An alternative with an inner function

The writePage method is simple. You can refactor this into an inner function that takes a page as its argument. It needs access to the writer, which can be a local variable in its enclosing scope, which is the body of the write method.

The refactored write method looks like listing 5.2.

Example 5.2. Implementation of DocumentWriter.write using an inner function

def write(self, document):
   settings = XmlWriterSettings()
   settings.Indent = True
   settings.IndentChars = '   '
   settings.OmitXmlDeclaration = True
   writer = XmlWriter.Create(self.fileName, settings)

   writer.WriteStartDocument()
   writer.WriteStartElement("document")

   def WritePage(page):
      writer.WriteStartElement("page")
      writer.WriteAttributeString("title", page.title)
      writer.WriteString(page.text)
      writer.WriteEndElement()
      for page in document:
         WritePage(page)

      writer.WriteEndElement()
      writer.WriteEndDocument()
      writer.Flush()
      writer.Close()

This version of write is still an acceptable length, and the number of occurrences of self have been dramatically reduced, making the code more readable!

Tip

There’s a performance implication when defining inner functions. The def statement is executed every time the method containing it is executed. It isn’t a high cost, but may become significant if it’s in a performance-sensitive part of your code. Inner functions close over the variables in their containing scope. They’re most useful when you need a new closure for each execution.

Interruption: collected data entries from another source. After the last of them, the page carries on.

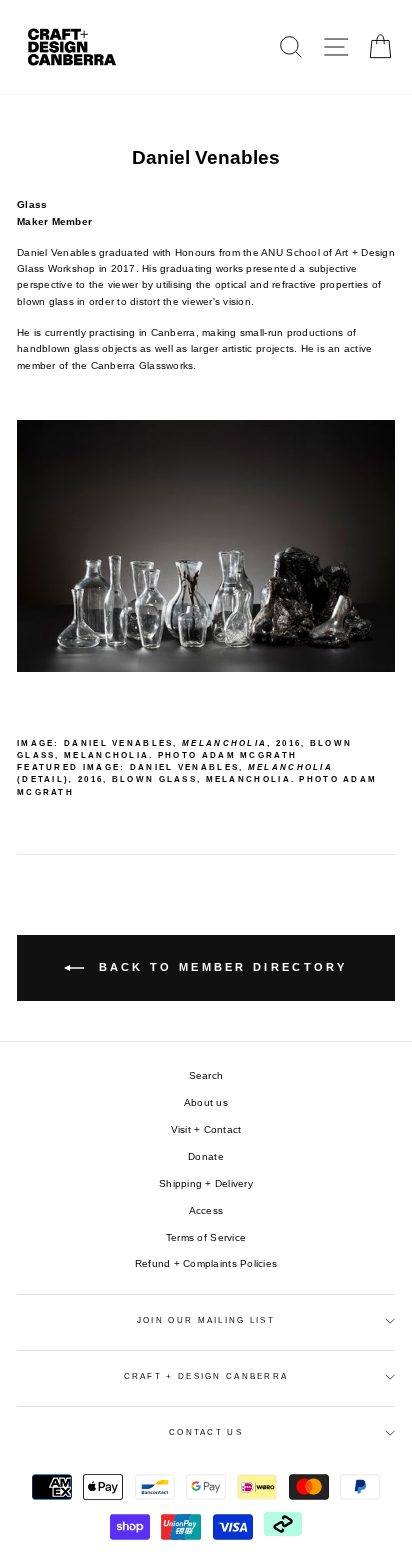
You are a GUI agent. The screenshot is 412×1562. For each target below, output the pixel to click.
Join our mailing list (206, 1320)
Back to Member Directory (220, 967)
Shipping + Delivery (206, 1183)
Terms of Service (206, 1237)
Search (206, 1075)
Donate (206, 1156)
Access (206, 1210)
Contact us (206, 1432)
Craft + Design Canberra (206, 1376)
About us (206, 1102)
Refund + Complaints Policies (206, 1263)
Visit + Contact (206, 1129)
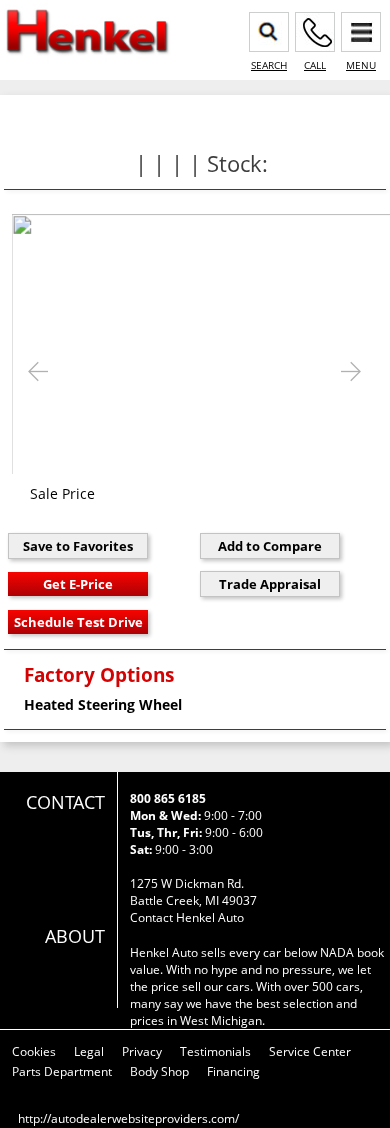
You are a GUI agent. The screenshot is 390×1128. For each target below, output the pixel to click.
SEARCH (269, 65)
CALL (315, 65)
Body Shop (159, 1071)
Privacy (142, 1051)
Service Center (310, 1051)
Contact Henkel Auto (187, 917)
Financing (233, 1071)
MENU (361, 65)
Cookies (34, 1051)
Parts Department (62, 1071)
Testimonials (215, 1051)
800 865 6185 (168, 798)
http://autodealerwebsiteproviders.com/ (128, 1118)
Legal (89, 1051)
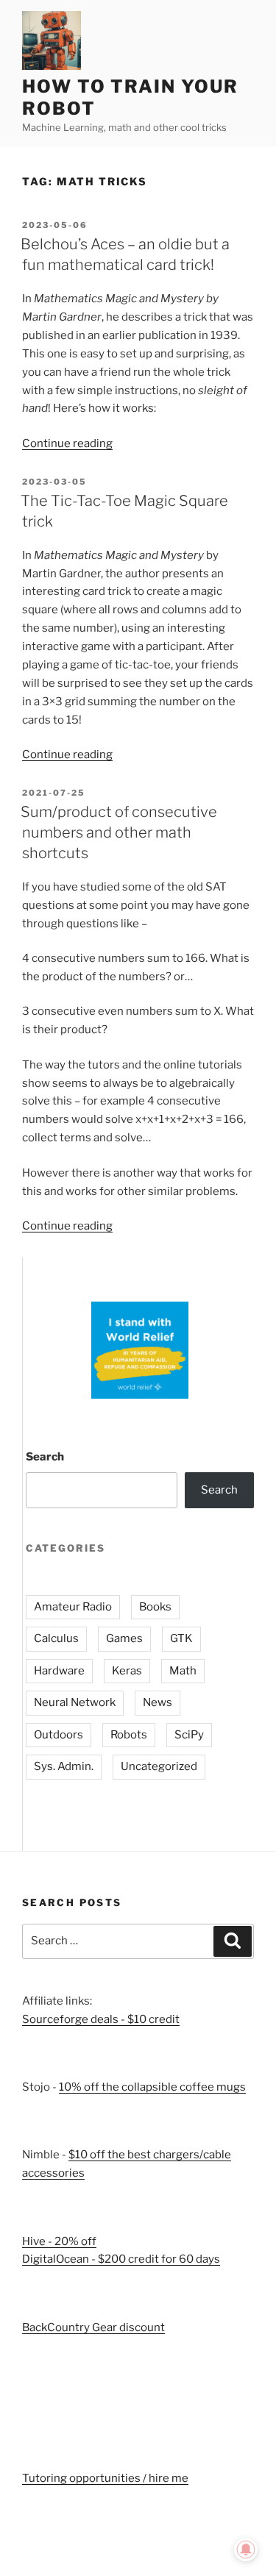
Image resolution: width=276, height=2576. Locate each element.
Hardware (59, 1670)
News (157, 1702)
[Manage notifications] (246, 2549)
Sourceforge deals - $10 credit (101, 2019)
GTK (181, 1638)
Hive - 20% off (59, 2241)
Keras (127, 1670)
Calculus (56, 1638)
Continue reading (67, 443)
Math (183, 1670)
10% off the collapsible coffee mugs (152, 2087)
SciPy (189, 1734)
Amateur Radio (73, 1606)
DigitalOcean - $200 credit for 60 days (121, 2259)
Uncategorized (159, 1766)
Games (124, 1638)
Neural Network (75, 1702)
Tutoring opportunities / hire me (105, 2478)
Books (155, 1606)
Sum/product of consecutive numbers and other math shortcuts (119, 832)
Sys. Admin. (63, 1766)
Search (45, 1456)
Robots (128, 1734)
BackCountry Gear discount (93, 2327)
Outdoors (58, 1734)
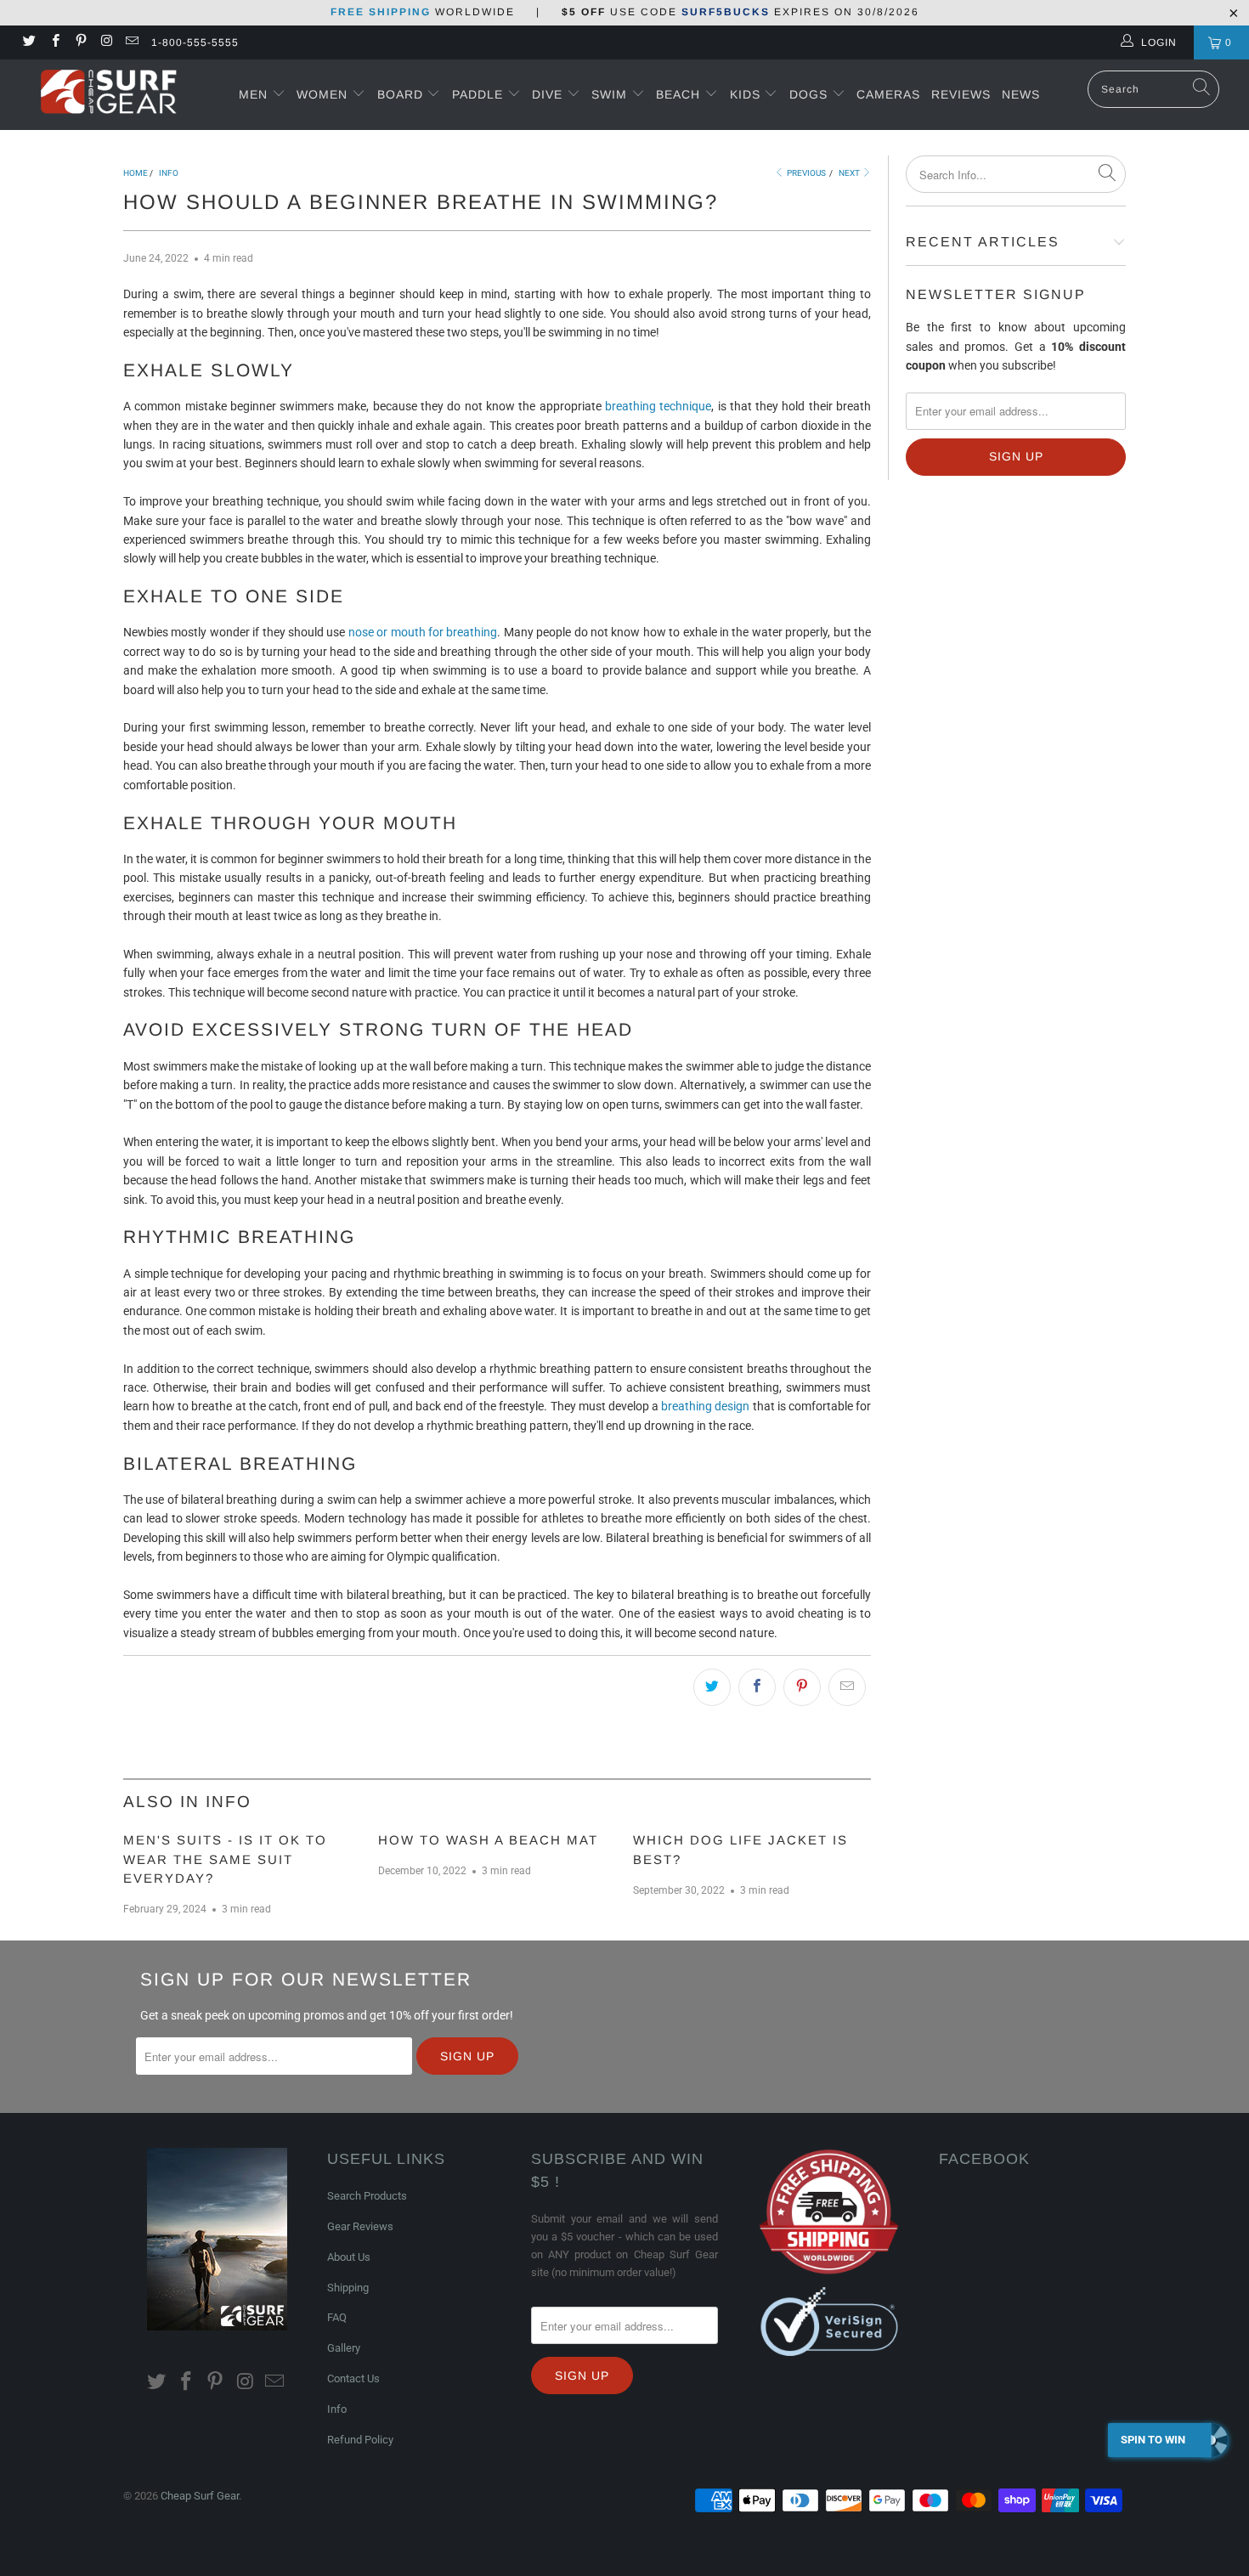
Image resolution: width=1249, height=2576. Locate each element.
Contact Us (353, 2378)
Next (850, 173)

Now that we’ve created a way of writing MultiDoc documents in XML formats, we ought to provide a way of reading them back in again.

Reading XML

The counterpart to XmlWriter is XmlReader. Although logically it’s the inverse of XmlWriter, XmlReader is slightly more complex; it has almost twice as many public properties and methods. A lot of these are to allow you to read typed data from an XML file.

XMLReader

XmlReader is usually instantiated in the same way as XmlWriter—through the static Create method. There’s a plethora of different overloads for creating new instances; you can supply a stream, TextReader, or a resource locator as a string. You can also optionally pass in XmlReaderSettings and an XmlParserContext, and just about any combination of these items.

Note

There are two common approaches to parsing XML. The first, perhaps more intuitive, is to read the whole document and access the Document Object Model in memory. This is known as DOM parsing, and it turns out to be very cumbersome in practice. This chapter uses event-driven parsing, which fires events as elements of the document are read in.

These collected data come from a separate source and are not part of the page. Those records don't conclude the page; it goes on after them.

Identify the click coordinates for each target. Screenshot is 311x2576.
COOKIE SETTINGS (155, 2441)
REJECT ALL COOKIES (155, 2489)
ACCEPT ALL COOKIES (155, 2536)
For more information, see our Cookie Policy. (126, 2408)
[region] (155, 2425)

The resource locator doesn’t need to be a filename; it can also be a URI[3] so that the XML document can be fetched from the internet. The default XmlResolver used by XmlReader is an XmlUrlResolver, which supports URIs that use the http:// and file:// protocols. You can supply authentication credentials, or use a different resolver by setting it on the instance of XmlReaderSettings that you use to Create your XmlReader.

The most convenient way, especially for this use case, is to supply a filename and an XmlReaderSettings instance. Table 5.4 shows the configurable properties on XmlReaderSettings, along with their default values. If you were reading only a fragment of XML, you might want to set ConformanceLevel to ConformanceLevel.Fragment. If the XML could have processing instructions that you don’t want to handle, then you can set IgnoreProcessingInstructions to True.

Table 5.4. The properties of XmlReaderSettings and the default values

Property

Initial value

CheckCharacters

True

ConformanceLevel

ConformanceLevel.Document

IgnoreComments

False

IgnoreProcessingInstructions

False

IgnoreWhitespace

False

LineNumberOffset

0

LinePositionOffset

0

NameTable

None

ProhibitDtd

True

Schemas

An empty XmlSchemaSet object

ValidationFlags

ProcessIdentityConstraints enabled

ValidationType

ValidationType.None

XmlResolver

A new XmlUrlResolver object

Curiously, the default is for the XmlReader to not ignore insignificant whitespace (for example, whitespace that indents elements rather than being part of an attribute value or element content). Because you probably won’t want to handle insignificant whitespace, the following code segment shows the pattern you’ll be using for creating and configuring an XmlReader:

from System.Xml import XmlReader, XmlReaderSettings
settings = XmlReaderSettings()
settings.IgnoreWhitespace = True
reader = XmlReader.Create(filename, settings)

Once you’ve opened the XML file with XmlReader, the most straightforward way to use your instance is to repeatedly call the Read method. This consumes the document, one node at a time, exposing information about each node.

On completion, you should call reader.Close(), which frees the file. Forgetting to do this will cause the file to be held open until the reader is garbage-collected.

If you take the straightforward approach to reading MultiDoc files, the code would be simple, but also tedious and trivial. To make this section more interesting (and possibly even useful), we look at a more general approach to reading XML documents.

An IronPython XmlDocumentReader

A useful pattern for implementing a Read loop is to establish handlers for the types of node that you expect. Read can be called in a simple loop, delegating to the handlers for each node you encounter.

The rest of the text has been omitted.